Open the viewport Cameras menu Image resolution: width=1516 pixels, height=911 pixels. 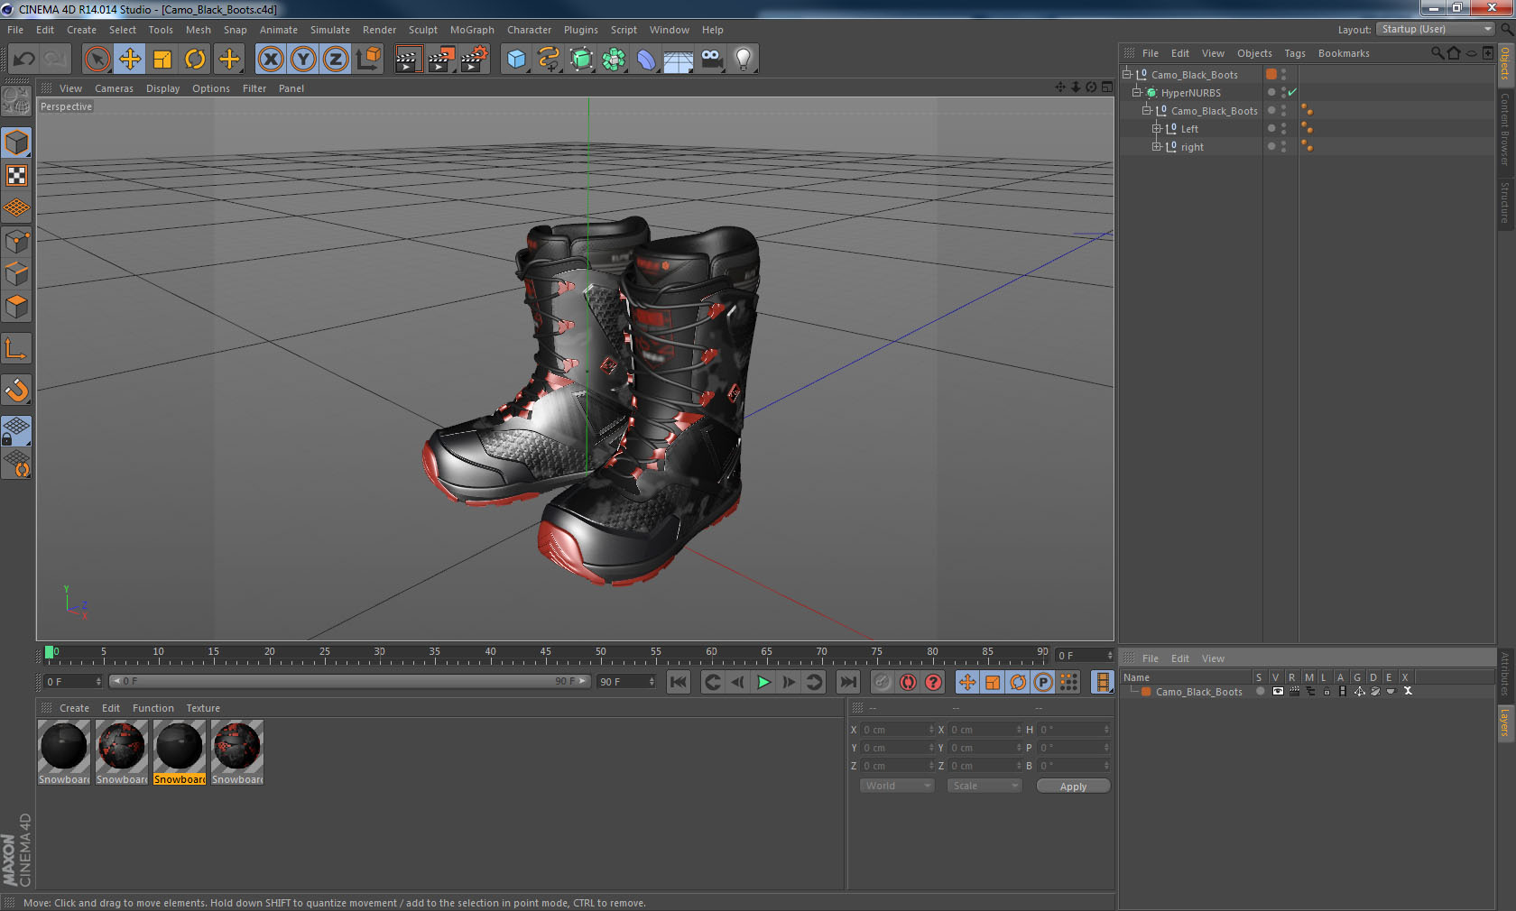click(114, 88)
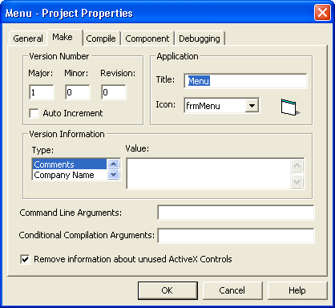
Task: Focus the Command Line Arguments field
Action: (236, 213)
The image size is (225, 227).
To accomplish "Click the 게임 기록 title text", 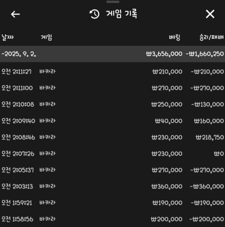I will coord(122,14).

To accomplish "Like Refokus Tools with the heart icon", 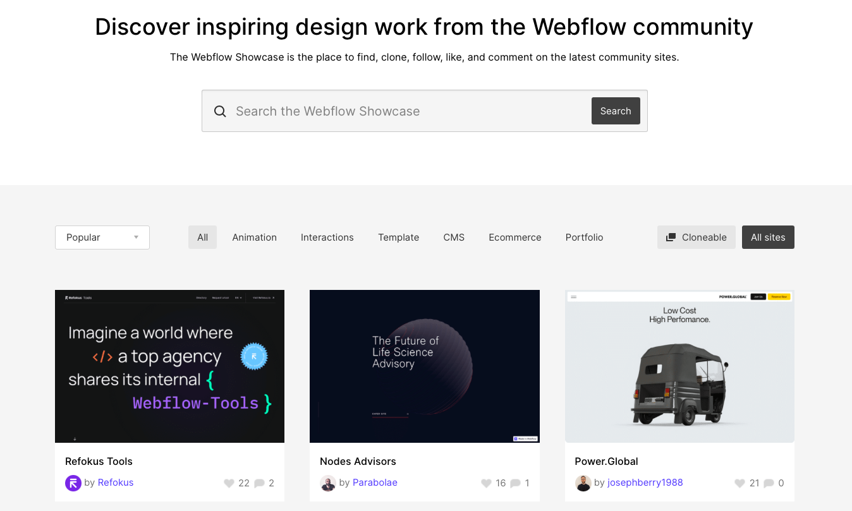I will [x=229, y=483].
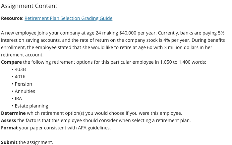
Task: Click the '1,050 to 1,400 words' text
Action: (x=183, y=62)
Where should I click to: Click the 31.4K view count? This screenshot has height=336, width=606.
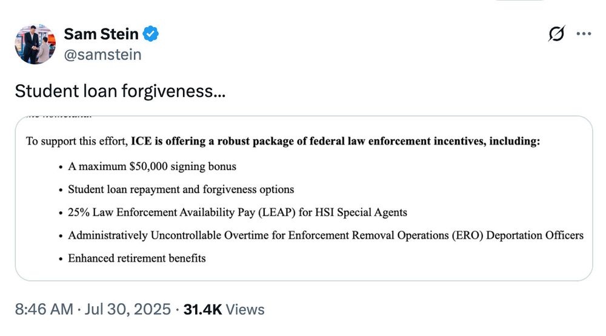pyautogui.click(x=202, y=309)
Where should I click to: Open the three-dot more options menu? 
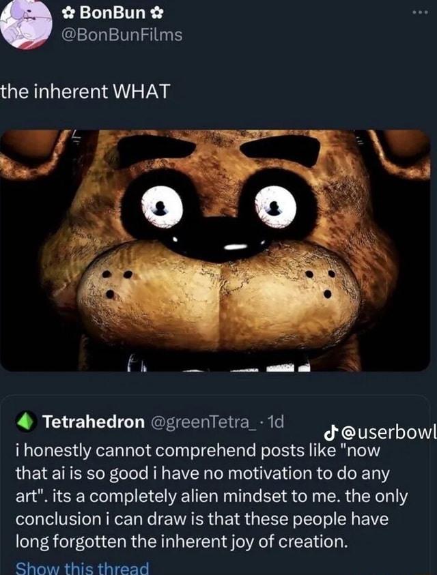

★ ★ ★

▶ [Task objective] Word for word, give again the lines from the line holding "Where should I click to: Click" through the last line of the material, both included; pictures are not part of the copy.

▶ [Reply]
Where should I click to: Click the 31.4K view count? This screenshot has height=336, width=606.
pyautogui.click(x=202, y=309)
Where should I click to: Open the three-dot more options menu? 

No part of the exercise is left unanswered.